Description From 2003-05-06 15:07:48
For the distributed GT 2.4.0, I modified the JobManager.pm script to expose the
(old) module-local fork_and_exec_cmd and pipe_out_cmd as class methods (new) to
the child jobmanager scripts. I also added a method nfssync, which tries to
enforce an NFS update by touching a file (rather by calling utime() instead of
invoking a separate program). While I have not yet found all places where to add
NFS sync update methods, the gram scratch directory definitely does need an NFS
update after the scratch dir was created. 

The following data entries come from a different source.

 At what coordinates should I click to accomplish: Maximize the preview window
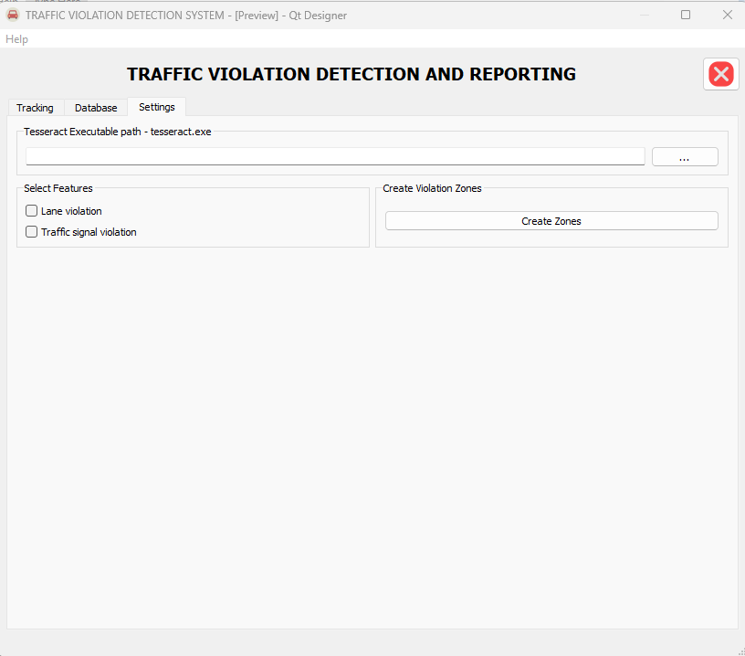pyautogui.click(x=685, y=15)
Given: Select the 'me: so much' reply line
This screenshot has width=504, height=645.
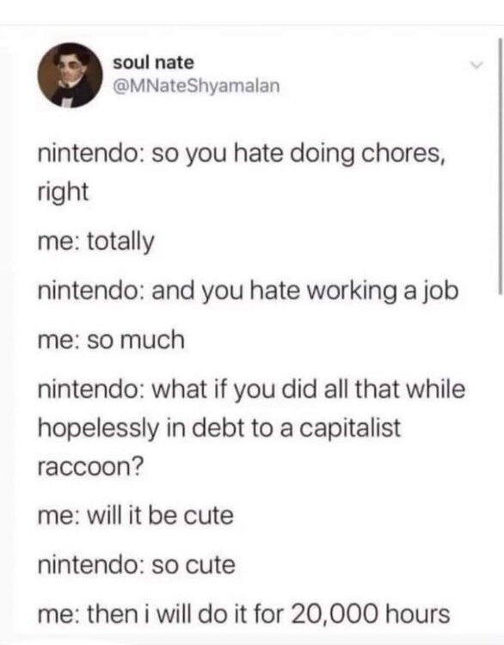Looking at the screenshot, I should click(x=111, y=340).
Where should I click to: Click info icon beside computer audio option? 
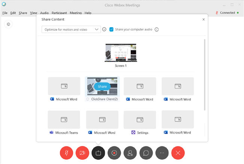point(157,29)
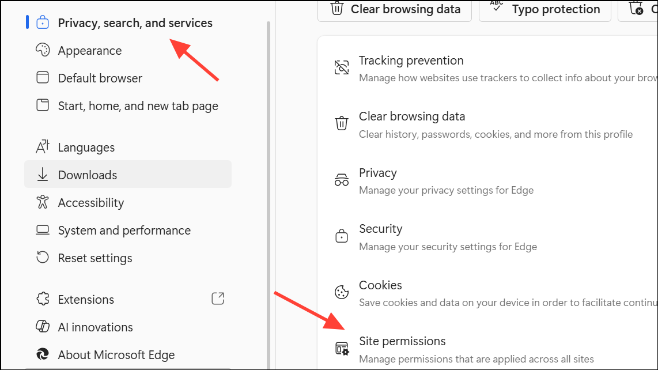Click the Accessibility figure icon
The image size is (658, 370).
[x=43, y=202]
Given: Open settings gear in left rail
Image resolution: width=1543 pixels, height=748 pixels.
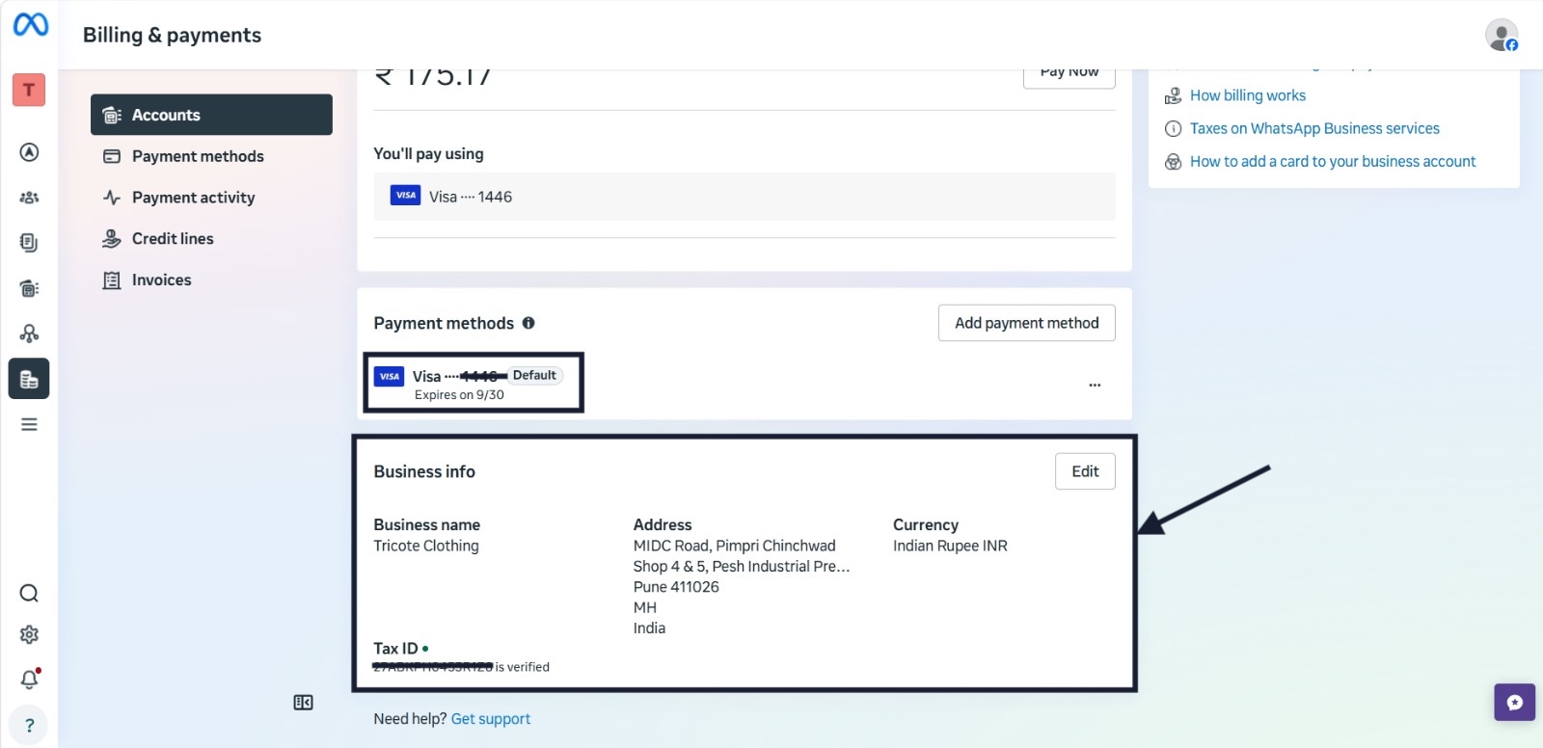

I will append the files in the next step, as the default bug submission
interface does not allow me to attach files... I
------- Comment #1 From 2003-05-06 15:09:59 -------
Created an attachment (id=116) [details]
new methods in base class jobmanager

This adds the new methods nfssync( filename, docreate ) and converts
the fork_and_exec_cmd(..) and pipe_out_cmd(..) functions into methods.
Documentation for these methods is also being added. 
------- Comment #2 From 2003-05-06 15:11:56 -------
Created an attachment (id=117) [details]
minor improvements to stdiomerger.

Minor improvements in the stdiomerger, mostly cosmetic. 
------- Comment #3 From 2003-05-06 15:15:09 -------
Created an attachment (id=118) [details]
Major condor-jm improvements

This patch removes the evil IO::* module and replaces them with the native Perl
medthods. Furthermore, the newly available fork_and_exec_cmd and pipe_out_cmd
avoid unecessary /bin/sh invocations, and are used for job submission (instead
of system and backquote). Also some minor cosmetical improvements. Tried to add
the NFS sync as appropriate.
------- Comment #4 From 2003-05-06 15:17:42 -------
Created an attachment (id=119) [details]
updates to PBS jobmanager

Removed unecessary modules loads from the pbs module: The POSIX module is only
being called for the ceil() method - replaced with my own (to be heavy tested).
Removed all evil IO::* modules. Added nfssync, when I could see it. Replaced
subprocess invocation with more efficient fork_and_exec_cmd and pipe_out_cmd as
applicable. 

The code does run on dg0n13:2120/jobmanager-pbs
------- Comment #5 From 2003-05-08 11:21:41 -------
Jen,

Thanks for the patch submissions.  We are still focused on gt3, so it might be 
a few weeks until we can review these proposed patches.

-Stu
------- Comment #6 From 2003-05-08 11:37:31 -------
I have a LSF patch on my home system, which I will submit once I bootet that
one. The LSF patch is based on the experience from Condor/PBS, but since I don't
have an LSF system available to me, I can only extrapolate. I will publish the
LSF patch here soon. 
------- Comment #7 From 2003-05-11 16:33:16 -------
Created an attachment (id=122) [details]
LSF proposed diff (untested)

This is an update to the LSF jobmanager to use the new functionality of
NFS sync'ing and avoiding /bin/sh invocations. Also, the IO::File was
removed for improved resource efficiency. Note that I don't have an LSF
system with access to, so this is untested. 
------- Comment #8 From 2003-07-10 11:59:35 -------
These patches have been applied to the CVS trunk and tested. 
 
joe 
------- Comment #9 From 2003-10-13 16:39:39 -------
It appears as if these patches are still not in the 2.4.3 release, and people
are still stumbling over this problem. Or is my perception somehow skewed?
------- Comment #10 From 2003-10-13 16:58:33 -------
Should these go in the globus_2_4_branch as well as the trunk?